Kepada
jenuh yang pernah terus –menerus hinggap di kepala saya lalu hilang entah
kemana,
Terimakasih waktu itu kau sengaja menghampiri pikiran kemudian hati saya tanpa
berpikir panjang, karenamu saya jadi tak pernah segan untuk bersyukur, tak
pernah lupa bahwa saya masih layak untuk bermimpi. Kau ingat seminggu lalu?
Saat saya tak ingin pulang ke dunia perkuliahan? Oh tunggu, bahkan waktu itu
saya mengeluh karena keberangkatan yang melelahkan. Baiklah, ijinkan
ingatan ini melanglangbuana. Saya masih tidak menyangka bisa bertemu denganmu,
dan lihatlah sekarang, kita sudah tak lagi melebur. Hebat, bukan? Padahal kala
itu saya tak ingin menulis lagi, menuangkan apa yang saya pikirkan dan apa yang
saya lihat, bahkan saya tidak lagi merasa harus membangkitkan mimpi. Padahal
waktu itu saya ingin yang begini saja, menikmati apa yang ada dan tidak pernah
berniat melihat angkasa, bahkan membayangkan keajaiban-keajaiban di luar sana.
····················
Permintaan tertulis a - Tuliskan kembali baris-baris catatan, mulai dari baris yang memuat "Task: Open the" dan berakhir pada baris yang memuat "Action: (x=248, y=509)", dengan kedua baris itu ikut disertakan. Gambar tidak perlu dimasukkan ke dalam jawaban.
Kutipan di atas dan catatan yang menyusul adalah bahan yang berdiri sendiri-sendiri.

Data tercatat -
····················
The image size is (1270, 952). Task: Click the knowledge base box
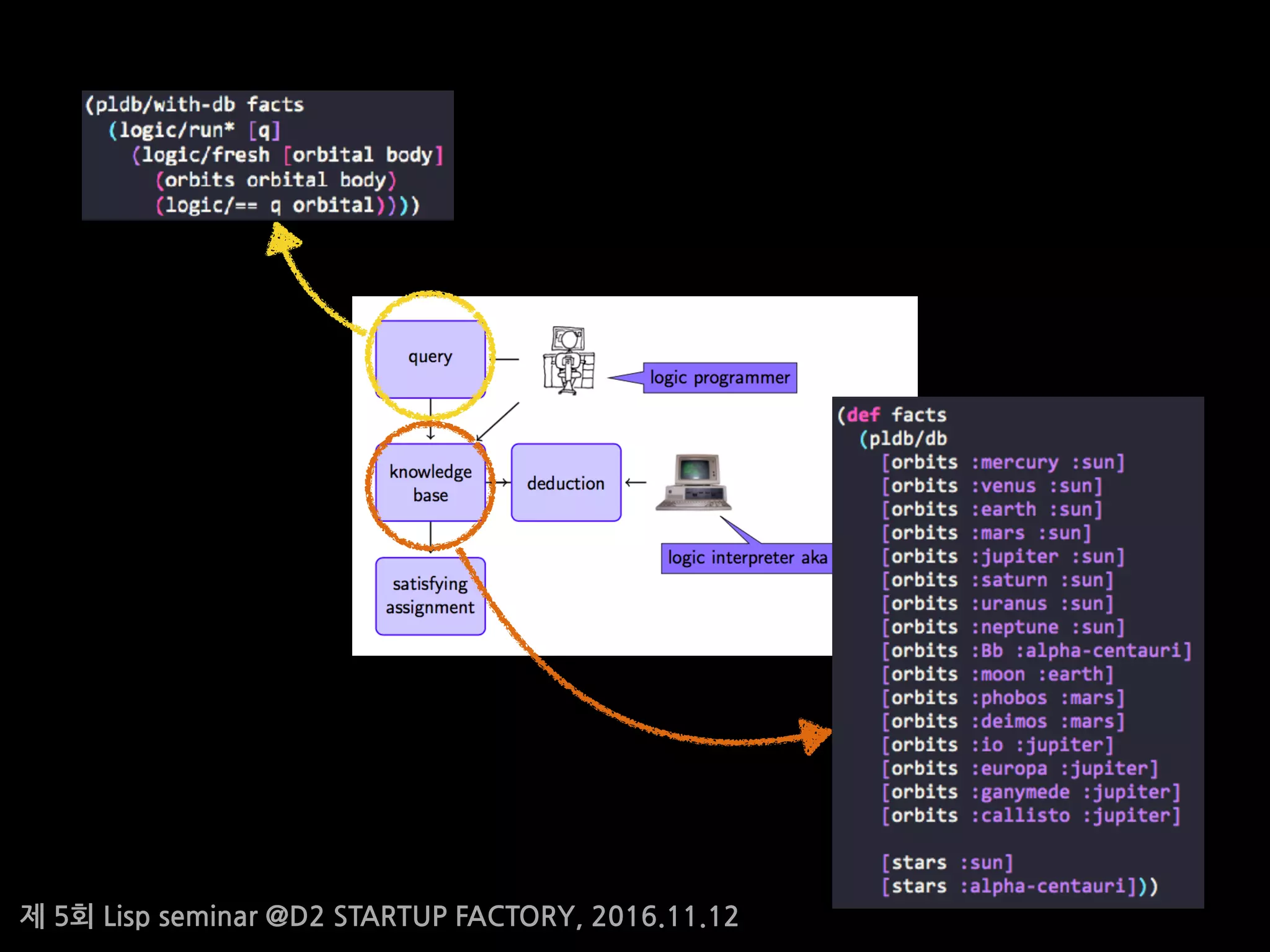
····················
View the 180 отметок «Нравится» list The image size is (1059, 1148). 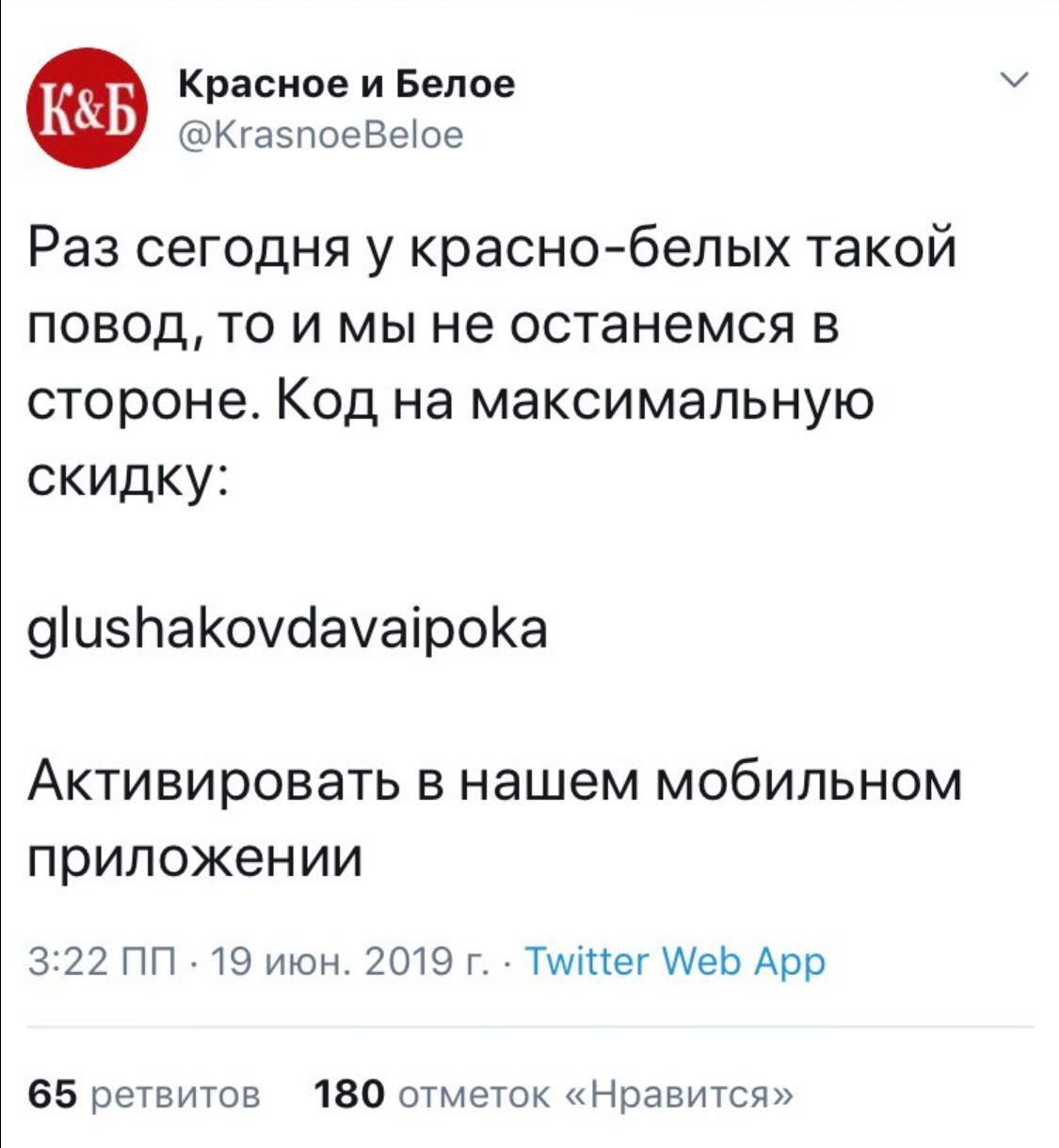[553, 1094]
····················
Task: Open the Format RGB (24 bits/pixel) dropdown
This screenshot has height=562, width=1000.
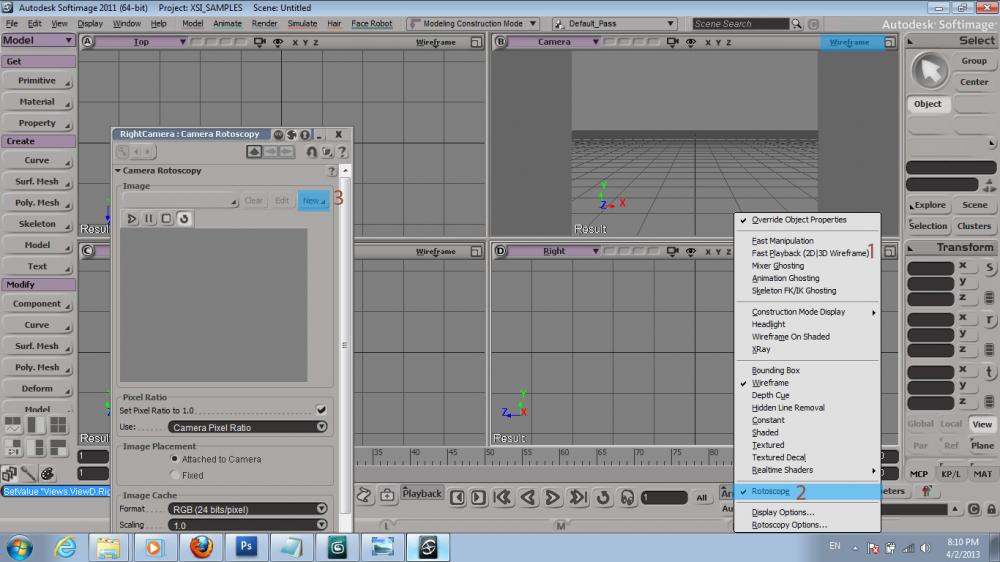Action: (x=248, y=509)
····················
Permintaan tertulis b -
Jawab pertanyaan berikut berdasarkan kutipan terpilih.
(i) Kapan penulis tidak ingin pulang ke dunia perkuliahan?
(ii) Karena apa penulis mengeluh waktu itu?
(iii) Apa yang tidak pernah berniat dilihat oleh penulis?

Keluaran lengkap a -
Task: Open the Format RGB (24 bits/pixel) dropdown
This screenshot has height=562, width=1000.
Action: (x=248, y=509)

Keluaran lengkap b -
(i) Seminggu lalu.
(ii) Karena keberangkatan yang melelahkan.
(iii) Angkasa.